» Task statement
Quote exactly and only this range of lines in the data below: the line that holds "Identify the click" to the line that holds "宮崎県物産振興センターについて (84, 1396)", both included.

[Saved data entries]
>>>

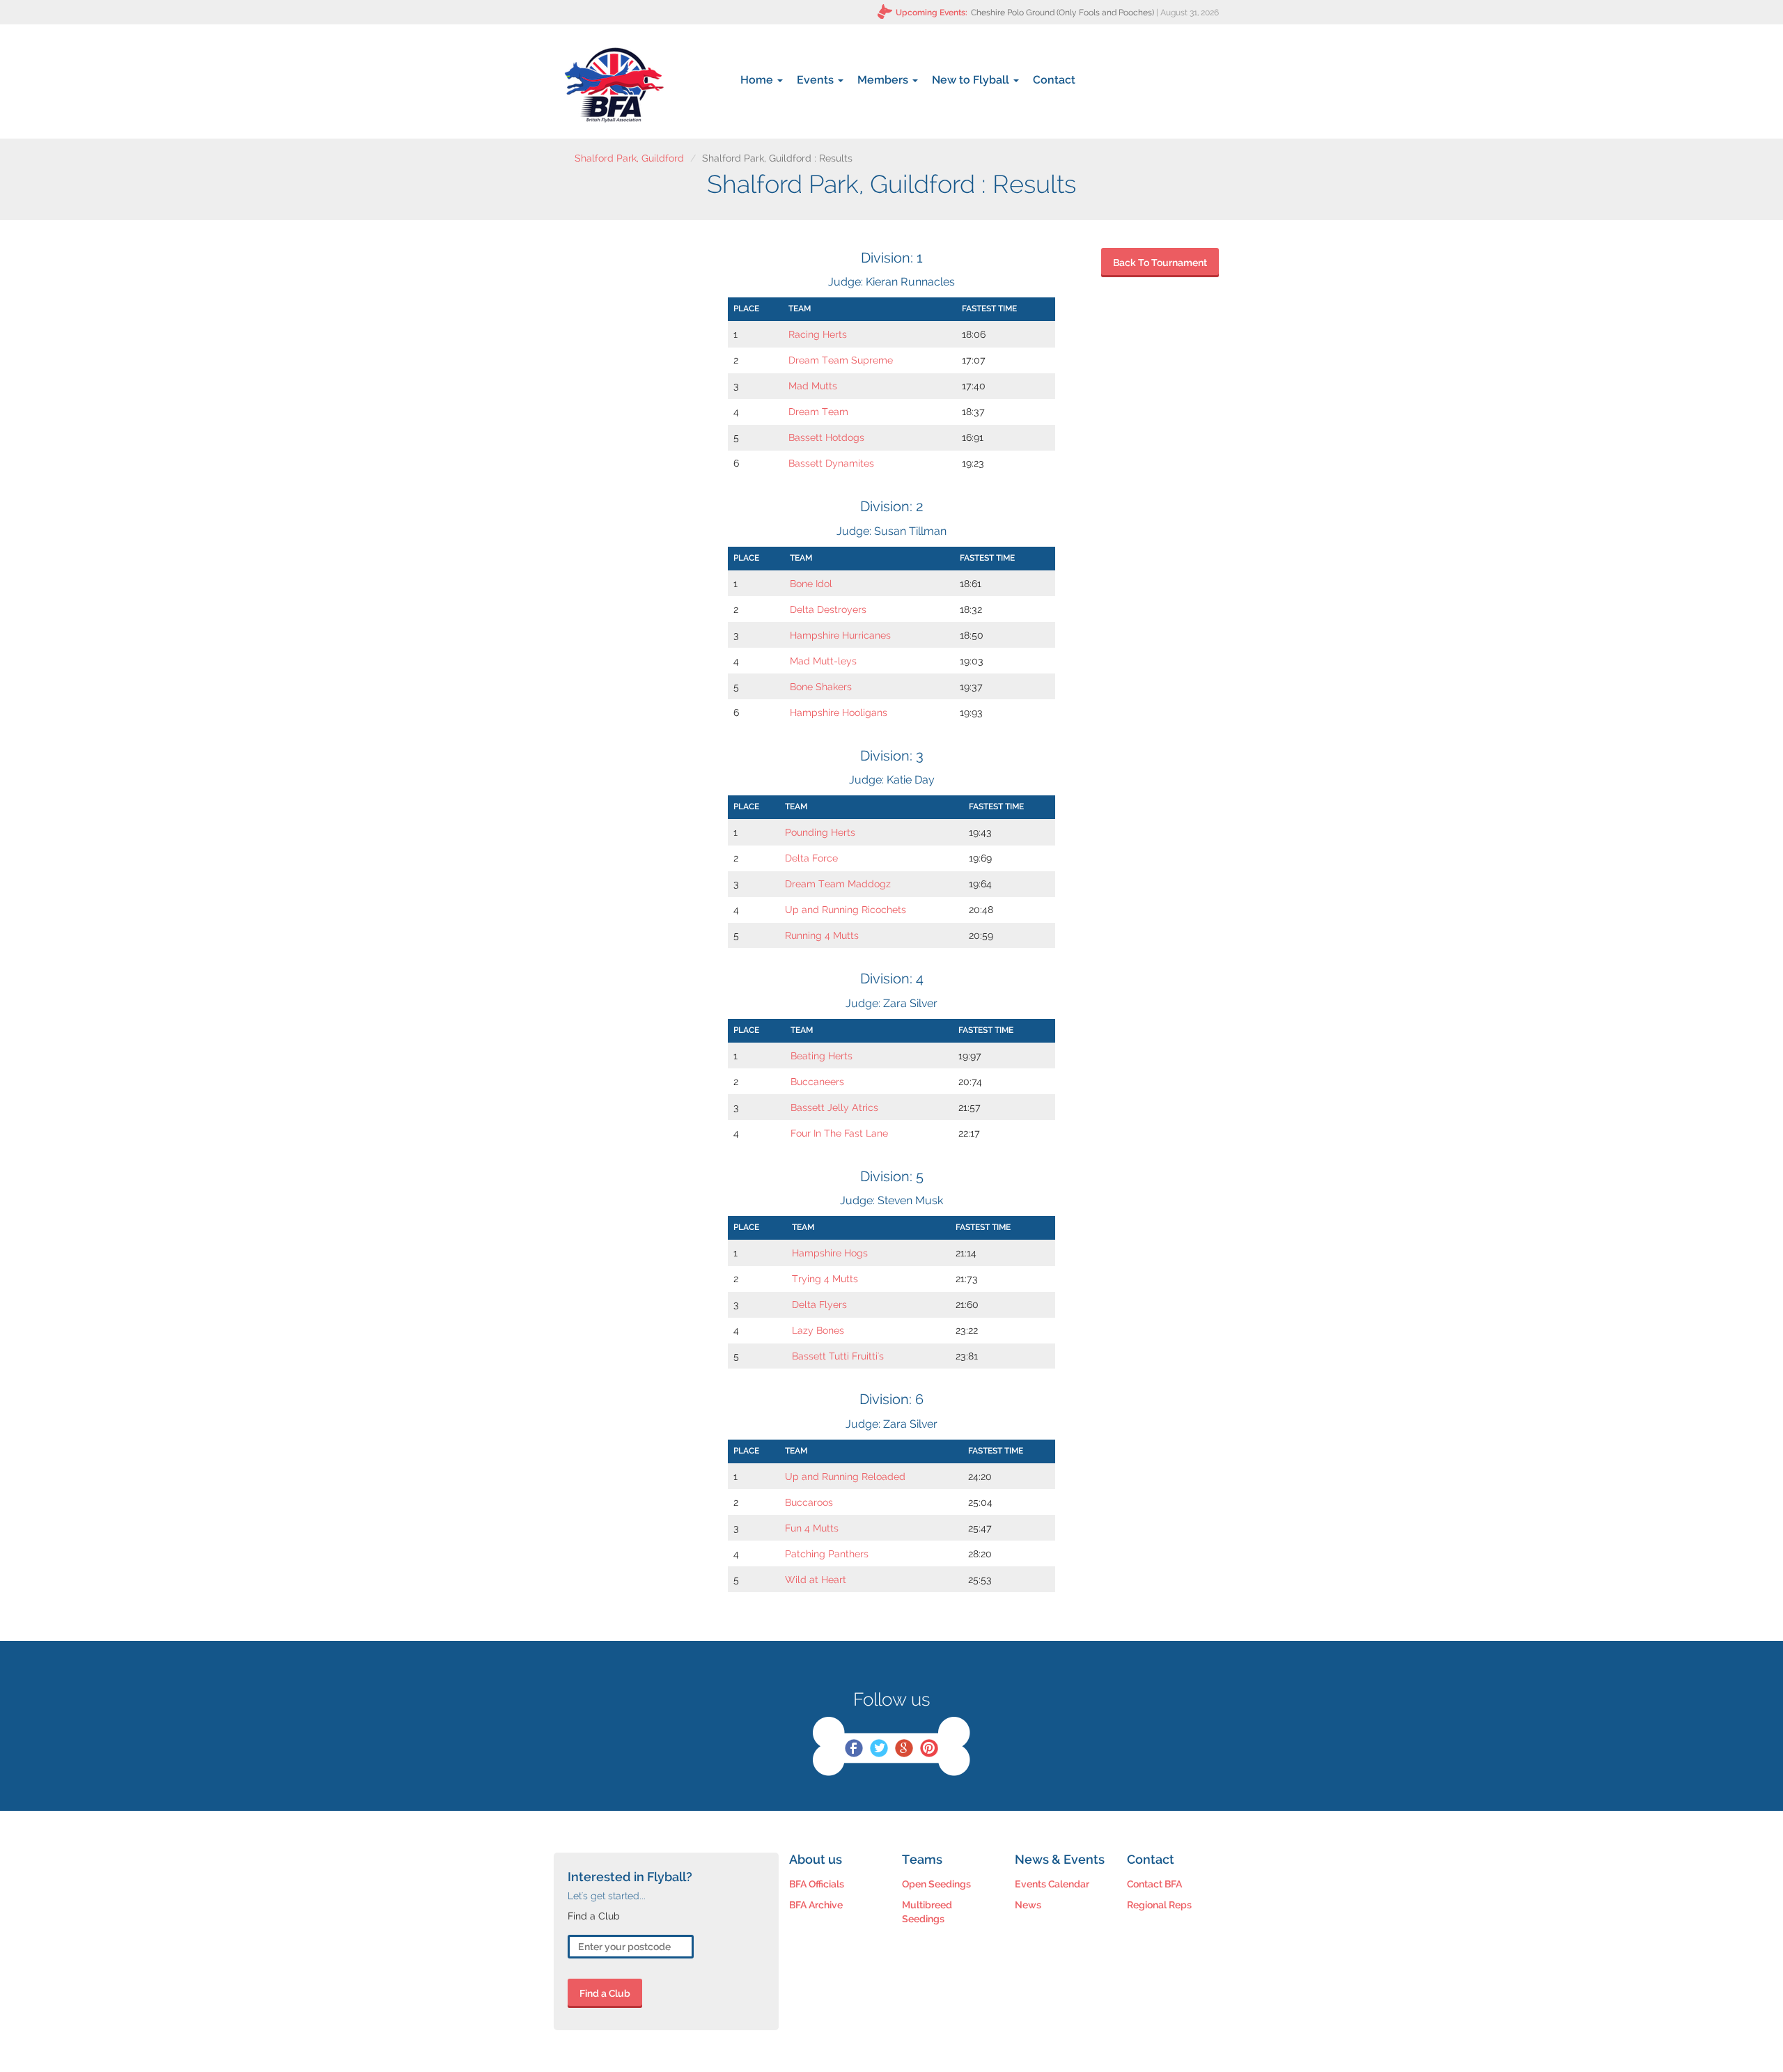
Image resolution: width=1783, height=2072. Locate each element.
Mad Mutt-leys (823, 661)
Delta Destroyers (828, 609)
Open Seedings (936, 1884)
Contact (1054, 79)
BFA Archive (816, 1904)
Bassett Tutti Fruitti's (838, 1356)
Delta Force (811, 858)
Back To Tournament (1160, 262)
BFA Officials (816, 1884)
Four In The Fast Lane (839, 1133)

<<<
>>>

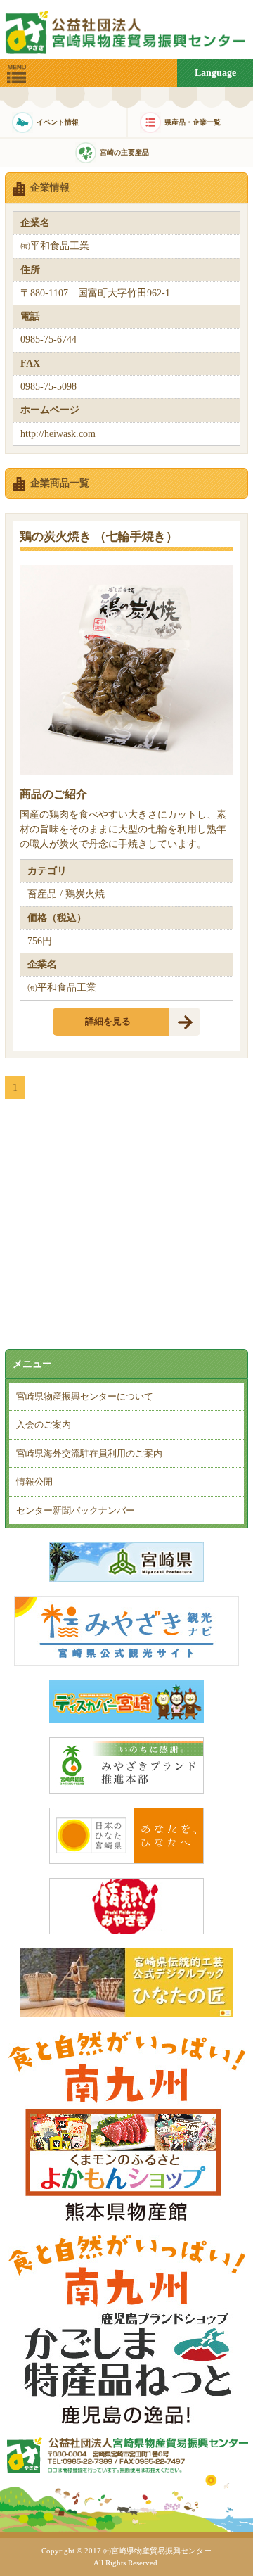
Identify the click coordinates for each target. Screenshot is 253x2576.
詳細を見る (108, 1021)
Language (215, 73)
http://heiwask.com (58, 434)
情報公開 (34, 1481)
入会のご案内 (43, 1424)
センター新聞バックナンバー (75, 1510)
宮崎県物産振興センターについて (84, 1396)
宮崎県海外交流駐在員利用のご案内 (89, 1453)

<<<
>>>

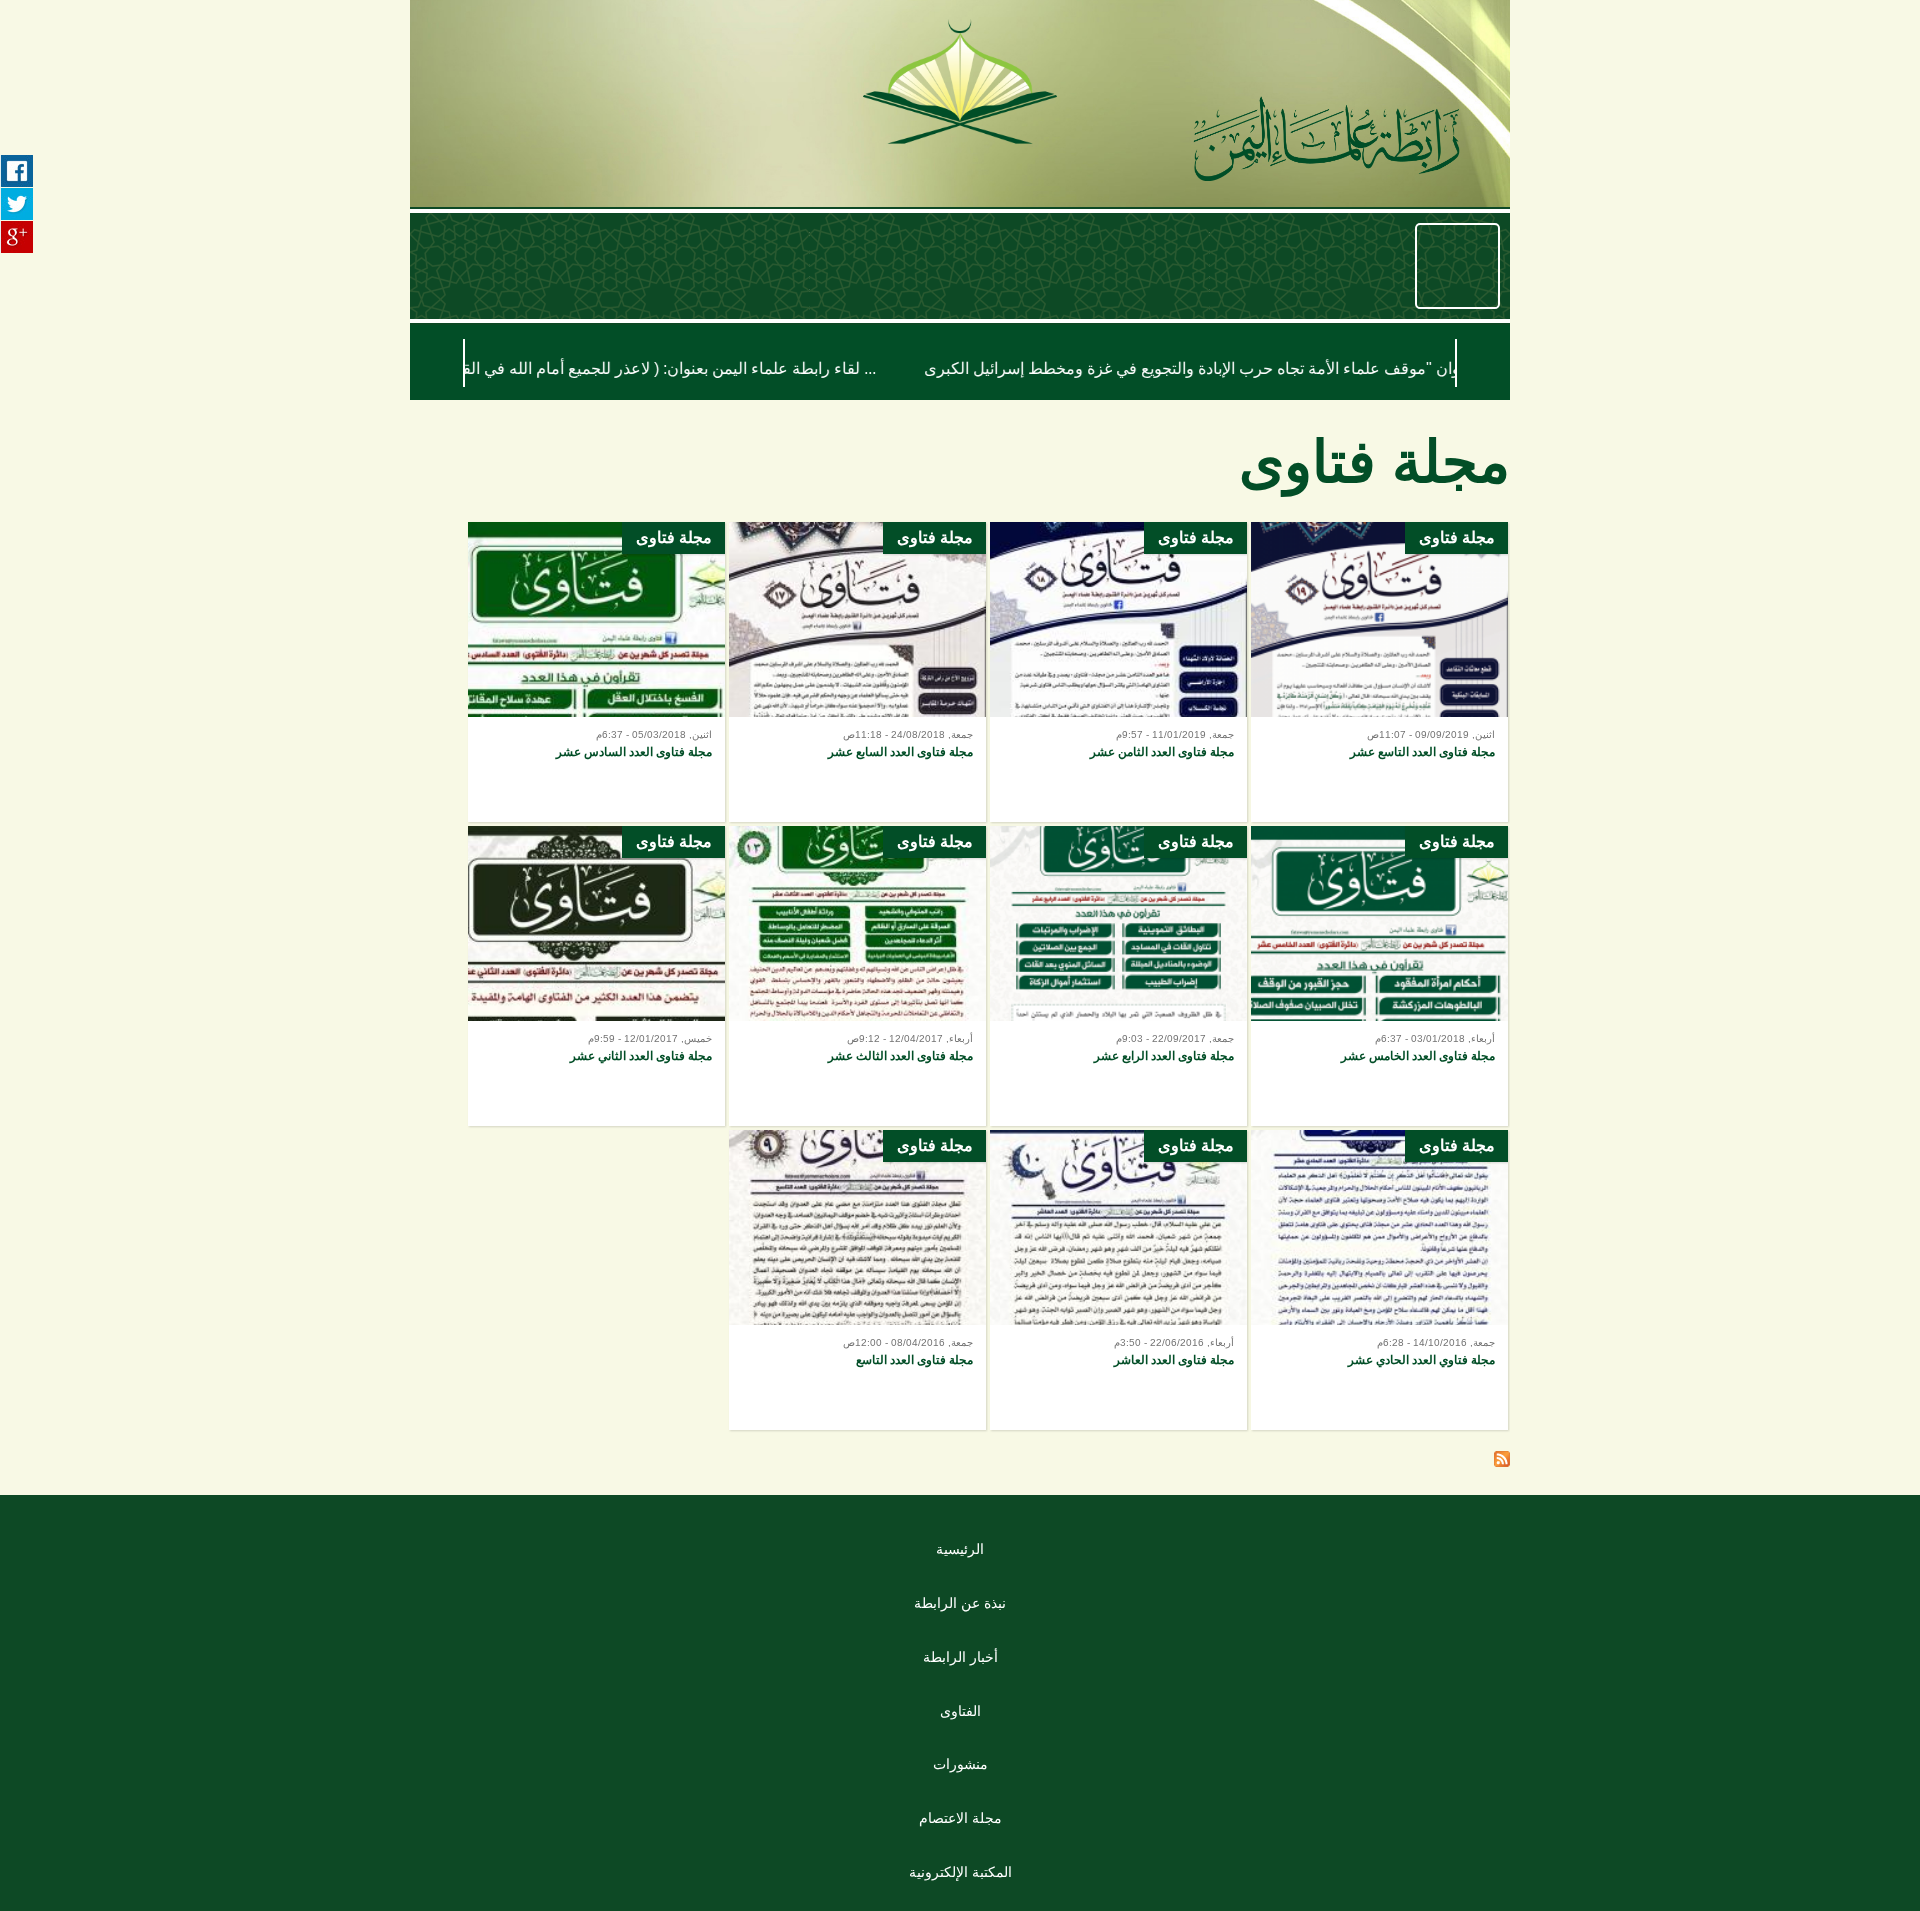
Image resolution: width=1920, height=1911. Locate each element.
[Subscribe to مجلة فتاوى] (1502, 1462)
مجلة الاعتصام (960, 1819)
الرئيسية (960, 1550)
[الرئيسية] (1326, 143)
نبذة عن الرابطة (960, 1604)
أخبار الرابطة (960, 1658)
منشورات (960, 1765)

<<<

» Answer section
Identify the click coordinates for each target. Screenshot is 253x2576.
詳細を見る (108, 1021)
Language (215, 73)
http://heiwask.com (58, 434)
情報公開 (34, 1481)
入会のご案内 (43, 1424)
センター新聞バックナンバー (75, 1510)
宮崎県物産振興センターについて (84, 1396)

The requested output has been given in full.